The AVOmeter model 3 introduced in 1932 was a development of the original AVO DC only multimeter which started life back in 1923. Though known for their Avometer general purpose multimeters, they made a wide range of test gear including valve testers, oscillators and light meters. You will find more information here about these instruments and other similar models. AVO also produced a range of smaller multimeters which are described here.

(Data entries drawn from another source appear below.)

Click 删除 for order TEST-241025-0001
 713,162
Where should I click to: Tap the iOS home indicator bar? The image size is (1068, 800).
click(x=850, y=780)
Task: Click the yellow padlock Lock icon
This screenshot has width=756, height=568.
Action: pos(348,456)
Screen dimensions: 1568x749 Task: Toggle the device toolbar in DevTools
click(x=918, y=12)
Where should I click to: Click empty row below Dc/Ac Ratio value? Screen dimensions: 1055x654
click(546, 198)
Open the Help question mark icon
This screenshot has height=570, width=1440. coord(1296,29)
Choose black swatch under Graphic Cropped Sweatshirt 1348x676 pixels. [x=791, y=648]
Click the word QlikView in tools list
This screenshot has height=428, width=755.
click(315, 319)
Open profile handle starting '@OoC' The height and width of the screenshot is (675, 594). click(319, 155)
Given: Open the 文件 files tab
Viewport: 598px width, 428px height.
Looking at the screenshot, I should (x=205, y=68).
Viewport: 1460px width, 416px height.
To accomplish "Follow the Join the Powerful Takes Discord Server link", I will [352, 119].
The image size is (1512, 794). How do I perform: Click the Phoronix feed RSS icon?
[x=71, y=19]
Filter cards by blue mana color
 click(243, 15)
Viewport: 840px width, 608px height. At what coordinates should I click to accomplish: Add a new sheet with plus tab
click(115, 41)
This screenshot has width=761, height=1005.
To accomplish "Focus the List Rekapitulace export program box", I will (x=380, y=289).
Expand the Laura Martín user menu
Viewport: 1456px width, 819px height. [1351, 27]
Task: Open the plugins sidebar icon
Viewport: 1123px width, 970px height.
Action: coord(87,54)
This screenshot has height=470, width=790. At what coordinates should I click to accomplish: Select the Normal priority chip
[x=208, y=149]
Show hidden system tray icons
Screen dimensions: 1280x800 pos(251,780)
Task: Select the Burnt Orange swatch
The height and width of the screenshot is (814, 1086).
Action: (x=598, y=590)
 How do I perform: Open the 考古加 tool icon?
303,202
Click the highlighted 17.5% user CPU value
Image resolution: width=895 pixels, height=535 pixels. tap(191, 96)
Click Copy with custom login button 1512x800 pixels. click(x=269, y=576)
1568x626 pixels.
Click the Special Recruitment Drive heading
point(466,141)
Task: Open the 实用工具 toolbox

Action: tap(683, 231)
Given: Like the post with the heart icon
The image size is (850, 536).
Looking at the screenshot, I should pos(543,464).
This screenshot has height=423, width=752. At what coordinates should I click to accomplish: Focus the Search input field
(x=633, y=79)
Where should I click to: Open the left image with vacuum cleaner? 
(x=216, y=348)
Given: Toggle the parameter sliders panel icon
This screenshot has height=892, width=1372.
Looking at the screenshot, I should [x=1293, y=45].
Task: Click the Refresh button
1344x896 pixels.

AVO Model 3 112-685 Given to me by Patrick Allfrey
This is an updated version of the 13 range instrument with the added AC capability using transformer and copper oxide meter rectifier rectifier to provide 7 additional ranges. The mechanical design is the forerunner of the later model 7 and model 40 series of meters.
DC 0.12, 1.2, 12, 120,
1200 volts - sensitivity 6 mA
DC 12, 120 mA, 1.2, 12 A
AC 1.2, 12, 120, 1200 volts
AC 120 mA, 1.2, 12 A
R 1k, 10k, 100k 1M ohm (12.5, 125 ohm center)
This is what it was like when I received it, note the bent meter needle and non original terminals and V3 painted on the rear of the scale plate
As received the instrument was very dirty and was missing the instruction plate,battery cover and all the 6BA countersunk securing screws. The front panel was washed with floor cleaner and a tooth brush and the knob engravings filled with off white emulsion paint which was rubbed off whilst still slightly damp. A light coating of oil brought back a shine and more cared for look.
When I removed the meter from the case to straighten the pointer I
found that the movement was not securely fastened to the front panel
because the threads for the two securing brass screws had been
stripped. After straightening the pointer I found two slightly larger
metric ones which although steel now do the job. The the wooden battery
housing was removed and the black crackled finished aluminium case was
coated with black enamel from a spray can which hid the unsightly bare
patches. The terminals had been replaced with two dissimilar ones one
with a 6BA thread and the other with a 4BA one. As originally
manufactured the they would both have been male 6BA ones. As I had some
4BA female ones I drilled and tapped the negative terminal boss to take
a threaded insert.
Surprisingly the meter movement is fine and is now almost straight. Three soldered joints on the shorter resistance board were remade and it then worked fine on the current ranges and on the lowest two voltage ones but one of the resistors for the 12V range had four very fine stray wires which when sorted out and connected correctly together gave a resistance just short of 1000 ohms rather than 1050 expected which then got the meter working on all DC ranges but the AC ranges were reading very low. I re-soldered a couple more joints, replaced a burnt out 96 ohm resistor, dismantled and cleaned the contacts on one of the leaf switches which was not shorting out a 700 ohm resistor which should only be in circuit on the DC ranges. When this was corrected I found that on all AC ranges other than the two highest current ranges there was no resistance between the meter terminals and after a lot of head scratching discovered that one section of the current transformer primary was open circuit. With this meter it is important to return the two switches to the neutral positions to avoid discharging the 1.5 Volt cell for the resistance ranges, later models have additional contacts which avoid this problem.
batteries This model used a rectangular 1.5 volt cell with
a brass terminal and a flying lead for the negative connection.
Surprisingly AVO retained the casing design long after the rectangular
batteries were unavailable.
How old is it? Early AVO meters such as this made during the
1930's can be dated from the first (3
digits) of the serial number under the right hand end of the scale. For
example this one
was made in November 1932.
What is it worth? Not much use today but fairly rare, expect to pay £40. The model 8 being more sensitive is a better investment, you should be able to buy a model 8 MkII for £10- 20 which you will find equally as good as the later models which often sell for much more.